1
$\begingroup$

I need to find:

$\lim_{n\to \infty} a_n =\lim_{n\to \infty} \frac{1}{n^2 +n} , for: \forall n \in \Bbb N \setminus \{ 0 \}$

By using the Sandwich a.k.a. squeeze theorem.My ideas so far:

when i factor out the n, i get:

$a_n = \frac{1}{n(n +1)}$

from that i can build the following inequations:

1: $0< \frac{1}{n} \le 1 , for: \forall n \in \Bbb N \setminus \{ 0 \}$

2: $0< \frac{1}{n+1} \le \frac{1}{2} , for: \forall n \in \Bbb N \setminus \{ 0 \}$

now when i multiply first inequality with $\frac{1}{n+1}$ i will get the following:

$0\left( \frac{1}{n+1} \right) < \frac{1}{n(n +1)} \le \left( \frac{1}{n+1} \right)1 $

or if i multiply the second inequality with $\frac1n$ i will get:

$0\left( \frac1n \right) < \frac{1}{n(n +1)} \le \left( \frac1n \right)1 $

My Problem with this approach:

The leftmost side of this inequality is smaller but not smaller or equal then the middle sequence, but i don't know if this is valid, and i dont know if one can simply say $\lim_{n \to \infty} 0 = 0$ either.

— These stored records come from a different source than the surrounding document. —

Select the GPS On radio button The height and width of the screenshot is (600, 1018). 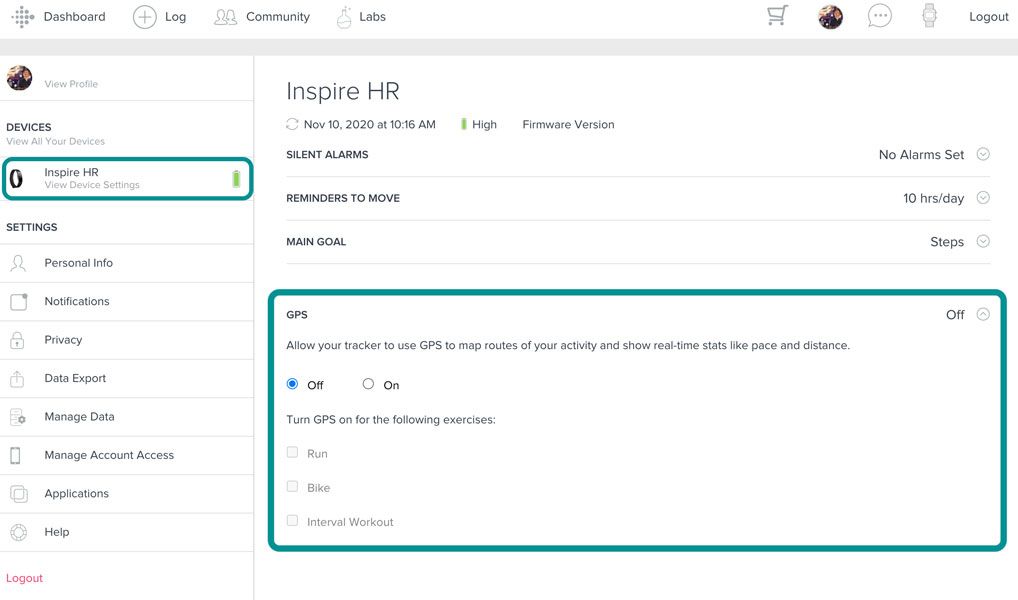[x=369, y=384]
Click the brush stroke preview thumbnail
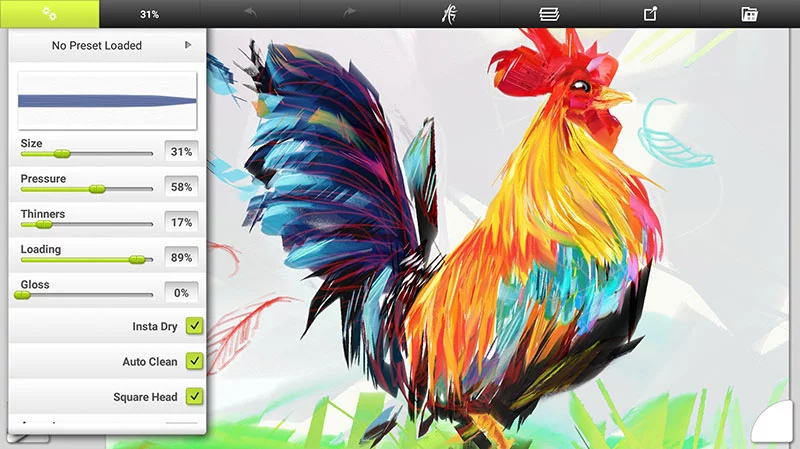800x449 pixels. [107, 100]
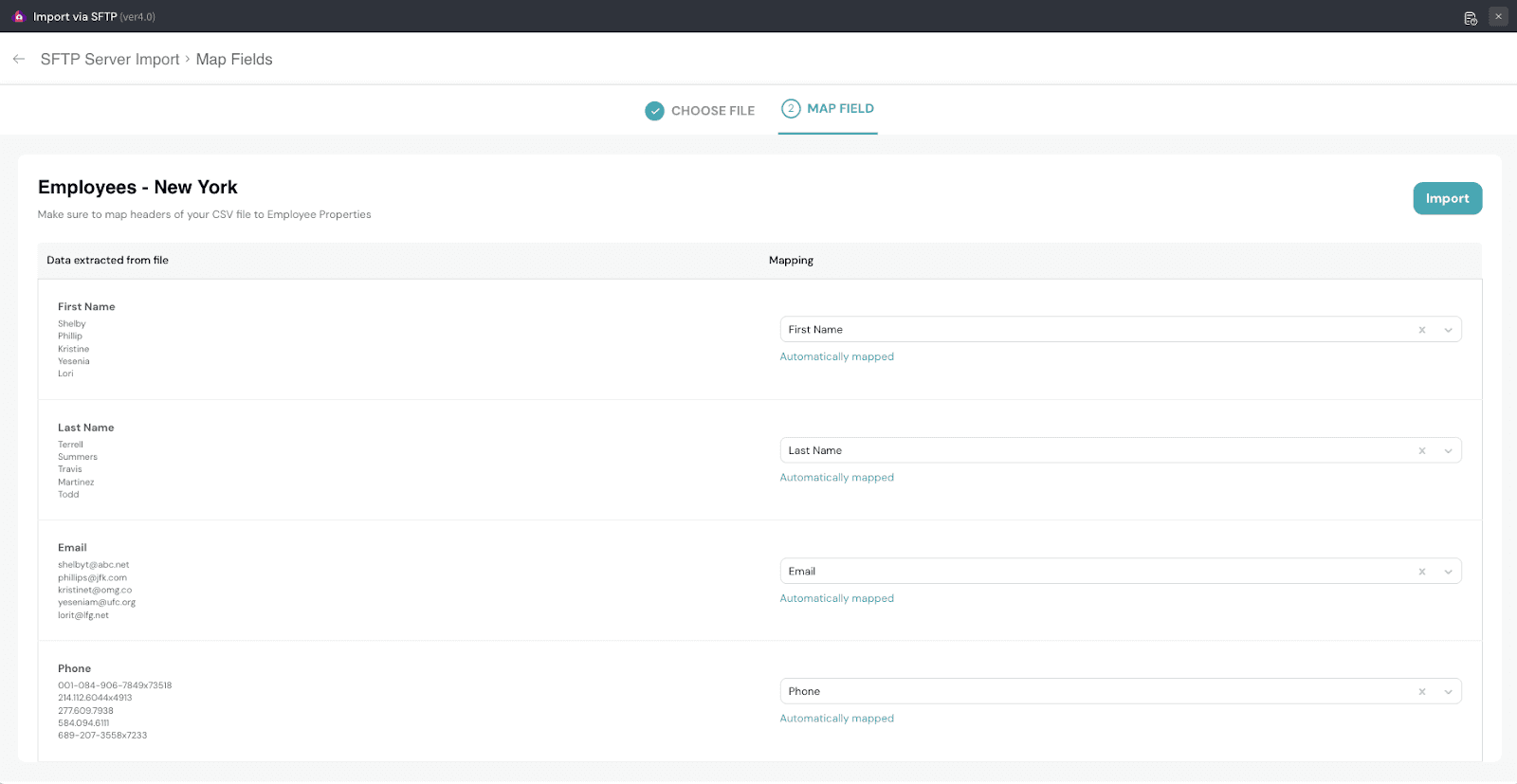1517x784 pixels.
Task: Go to SFTP Server Import breadcrumb
Action: click(x=110, y=59)
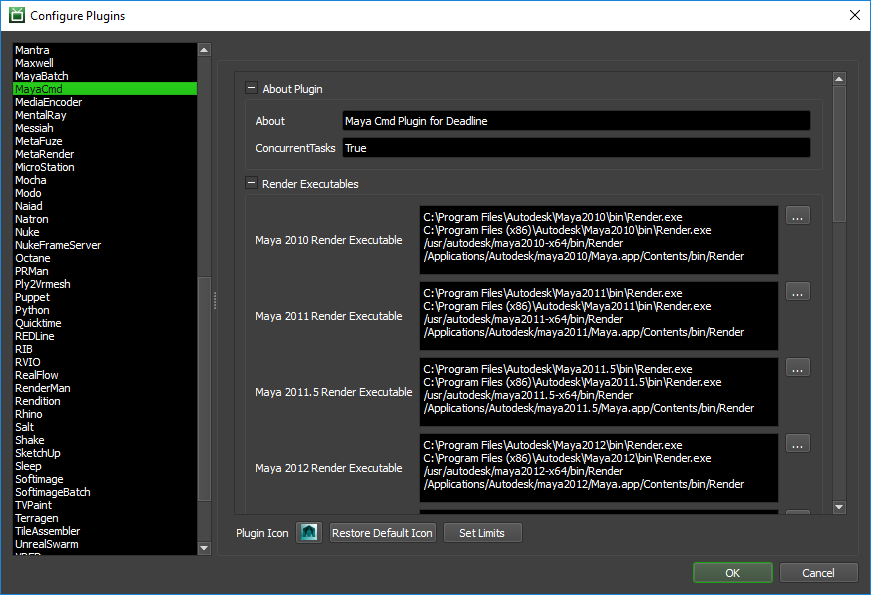The image size is (871, 595).
Task: Select MayaBatch in the plugin list
Action: pyautogui.click(x=42, y=76)
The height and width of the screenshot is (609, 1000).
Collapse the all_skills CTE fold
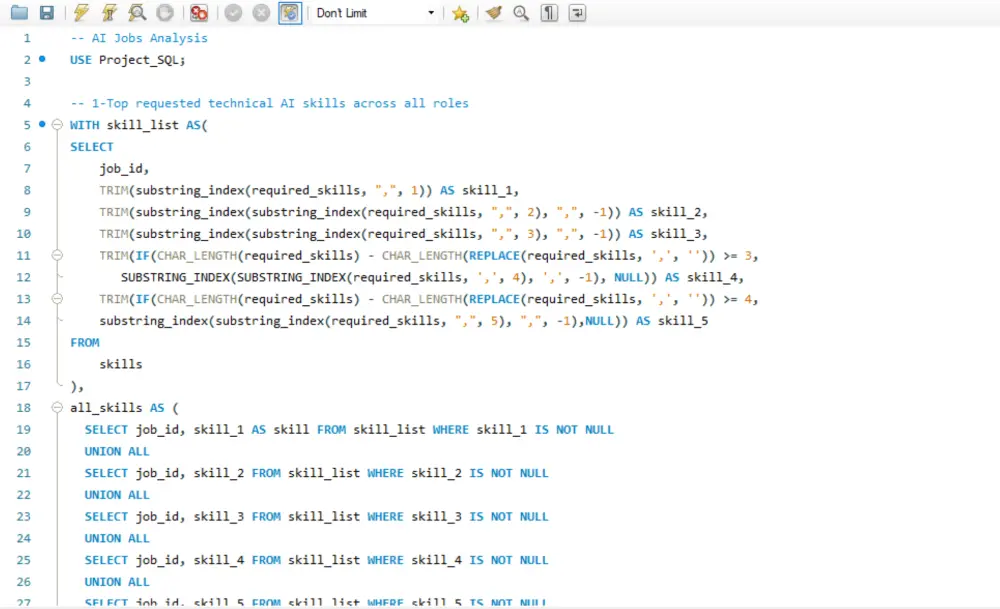[58, 407]
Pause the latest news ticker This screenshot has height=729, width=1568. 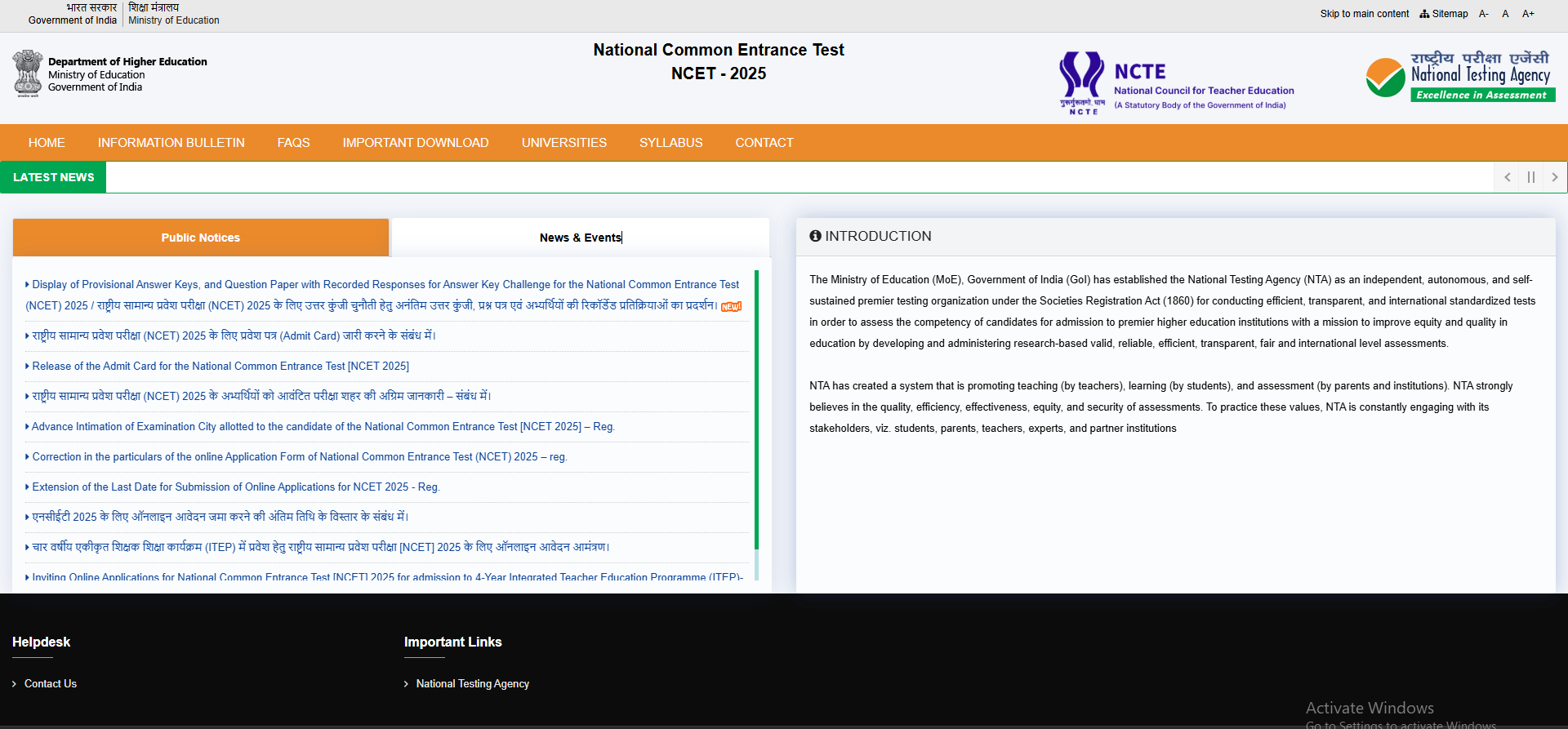[1531, 177]
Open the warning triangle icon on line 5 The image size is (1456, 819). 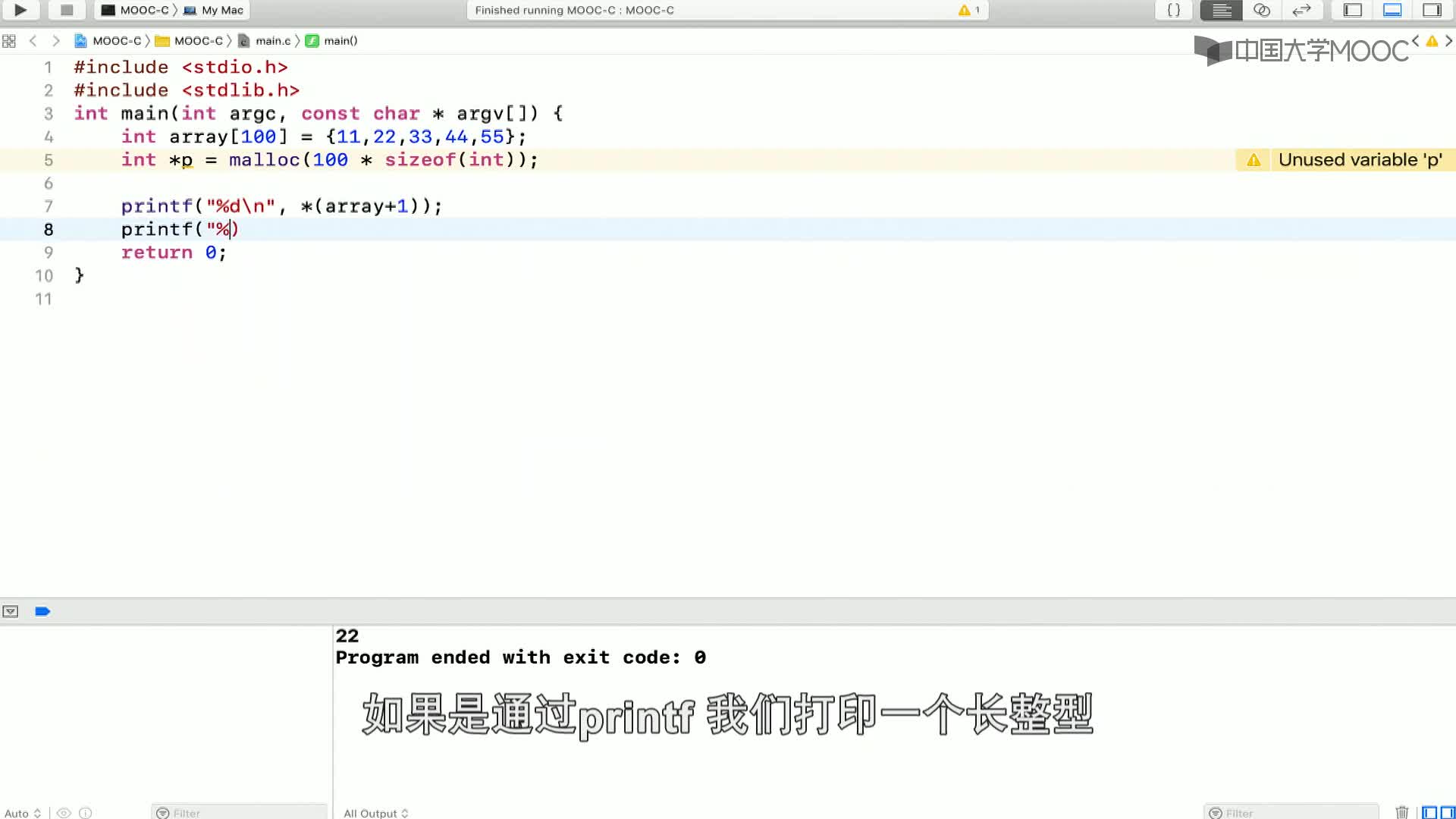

The second Problem is i would like to know if i choose the flanking sequences the right way.

  • 0
    There are about million ways (actually infinitely many ways) to choose the right `flanking' sequences. Yours is one of those.2012-11-08

1 Answers 1

1

$0< a_n <1/n$ for all $n$. Then you apply sandwich theorem.

  • 0
    To user1636457 : yes ...2012-11-08